A experiência brasileira com renúncias não é lá essas coisas. Desde o regente Feijó até Jânio Quadros, nossa história não nos reservou nada de espetacular. Somente neste século é que vimos crescer casos bem focados de renunciação. Todos sob a égide do axioma “Vão-se os anéis; ficam os dedos”. Foi assim, por exemplo, que renunciaram para evitar a cassação de seus mandatos: Collor (1992, mas como era do interesse do congresso, isso não o livrou da cassação); Genebaldo Correia (1994); Jader Barbalho, Antônio Carlos Magalhães e José Roberto Arruda (2001); Pinheiro Landim (2002); Severino Cavalcanti e José Borba (2005); Coriolano Sales e Marcelino Fraga (2006); Joaquim Roriz e Pedro Passos (2007); Leonardo Prudente (2010); Ricardo Teixeira (2012 _Ops, esse é outro caso!) para ficarmos somente nos escândalos de alcance nacional. É preciso lembrar que após a segunda versão da Lei da Ficha Limpa – aprovada em 2010, mas que por razões que o leitor sabe bem só passou a valer mesmo nas eleições de 2012 – a farra teve uma freada, pois a renúncia não impede mais a cassação. É uma coisa meio que a Lei mosaica para o adultério: é que no antigo testamento, para os mais ortodoxos, o casamento era indissolúvel e toda gracinha fora dele era concupiscência da carne. Então inventaram o apedrejamento das mulheres. Era mole: quando o cara queria renunciar, acusava a mulher de adultério. Ela era morta publicamente à pedradas pelo pessoal do clube do bolinha e pronto – o mancebo estava livre novamente como um passarinho protegido pelo Ibama.

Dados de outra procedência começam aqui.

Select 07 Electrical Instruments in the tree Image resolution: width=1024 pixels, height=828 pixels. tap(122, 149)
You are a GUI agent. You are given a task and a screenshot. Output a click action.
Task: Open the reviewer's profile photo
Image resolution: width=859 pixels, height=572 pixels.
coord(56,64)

O deputado Miro Teixeira declarou, diante destas últimas eleições secretas da câmara e do senado, que “Pior do que este Parlamento, só um Parlamento fechado.” Começo a desconfiar que nunca antes na história deste país um parlamentar pensou tão distintamente do povo. Uma pesquisa honesta entre os brasileiros apontaria certamente outra realidade. Creio que o nosso povo tem todas as razões para exigir um parlamento fechado e, de fato, o deseja: é mais barato, no mínimo.

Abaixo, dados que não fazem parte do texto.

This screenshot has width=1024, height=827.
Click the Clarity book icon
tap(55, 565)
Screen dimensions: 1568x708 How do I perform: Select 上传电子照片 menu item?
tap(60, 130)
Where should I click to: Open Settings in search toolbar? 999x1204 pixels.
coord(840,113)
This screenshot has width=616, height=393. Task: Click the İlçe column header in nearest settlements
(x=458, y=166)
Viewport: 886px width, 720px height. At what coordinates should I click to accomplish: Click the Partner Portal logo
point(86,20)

Depois do conclave que elegeu Henrique Alves – investigado por enriquecimento ilícito – e Renan Calheiros – peculato, falsidade ideológica e uso de documento falso – para comissários do mais alto legislativo não há mais como disfarçar a decadência dessa esfera de poder. Os defensores do stablishment gostam sempre de lembrar, em tom de ameaça, que não há democracia sem legislativo. E ainda têm a petulância de jogar em nossa cara que os nobres deputados e senadores estão legitimados pelo voto popular. Tudo isso como se nós – o povo – e todas as pedras que cobrem as ruas deste país não soubéssemos como se dão as eleições em que o poder do marketing, pago com dinheiro sujo, é capaz de garantir o pleito dos políticos de carreira.

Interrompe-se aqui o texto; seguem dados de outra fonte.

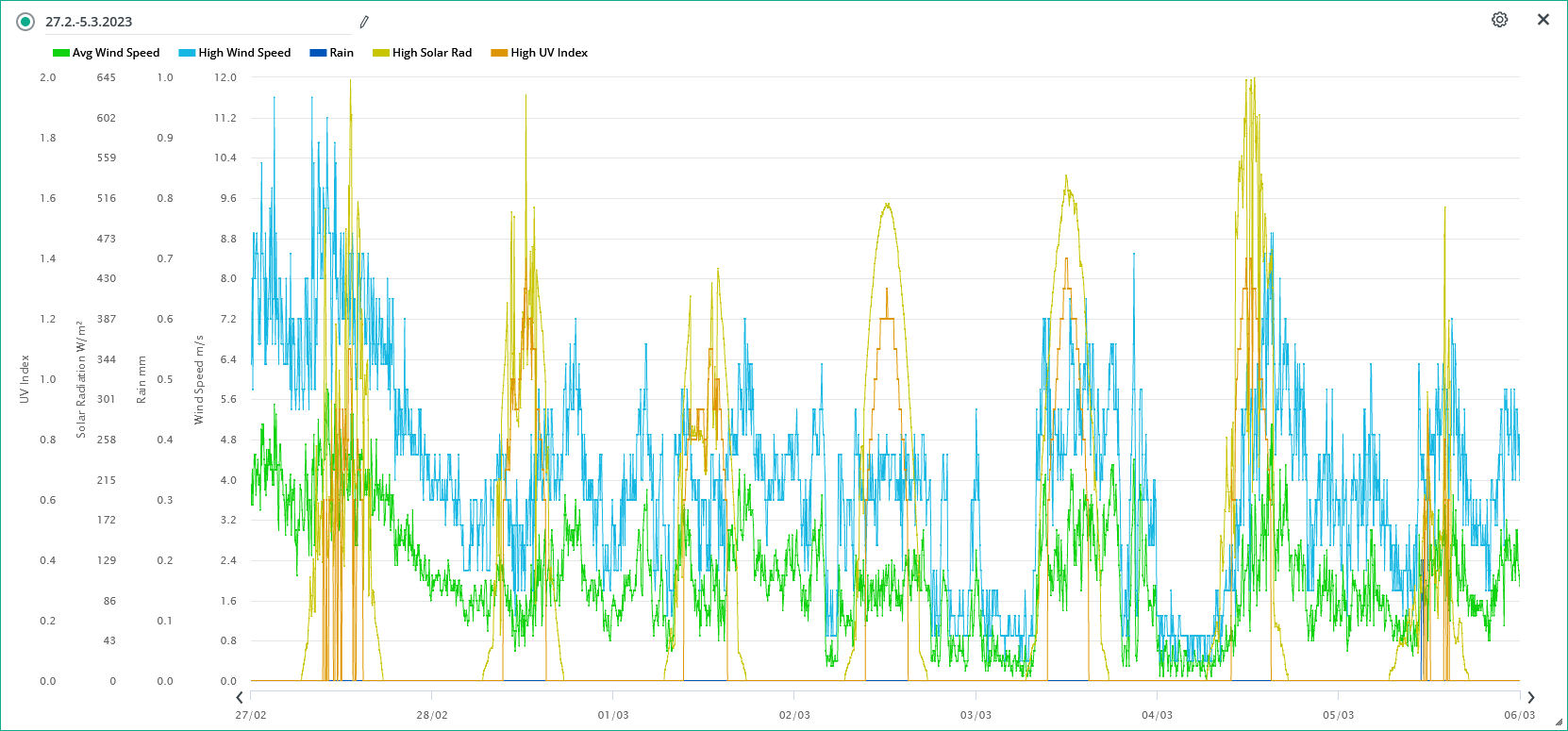This screenshot has height=731, width=1568.
Task: Click the UV Index axis title
Action: click(x=25, y=379)
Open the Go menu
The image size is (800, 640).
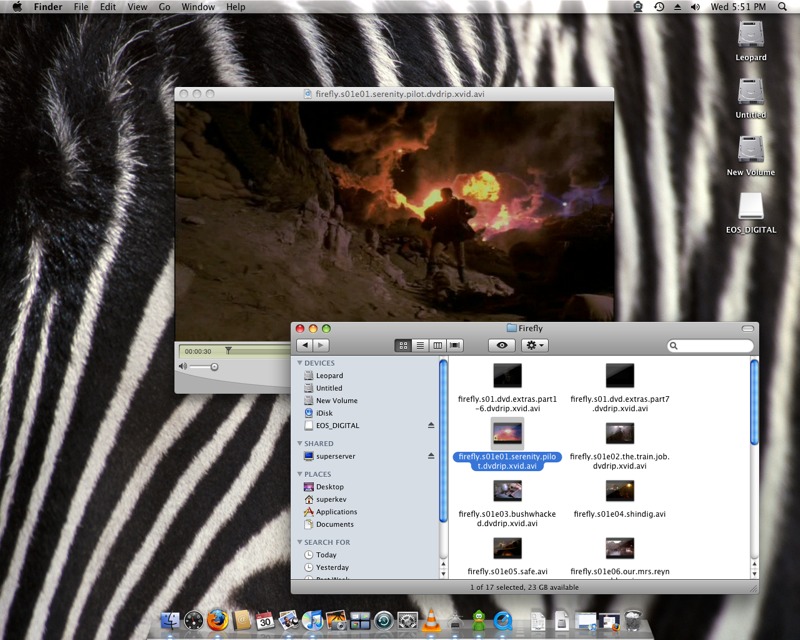tap(164, 7)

De toda forma, Renan, como bom católico, bem que podia imitar o Papa – por razões muito diferentes, diga-se de passagem – e renunciar à presidência do senado (ele já fez isso outra vez!). Entretanto, pensa nossa gente – cansada “de tanto ver triunfar as nulidades” –, que para uma casa que já teve Jader Barbalho e Sarney, por exemplo, como presidentes... um Renan nem faz tanta diferença ética. Eu acho outra coisa: já que é pra continuar havendo legislativo, será que não encontram naquela casa ou na do BBB alguém um tiquinho mais impoluto?! Valha-nos, João Paulo II!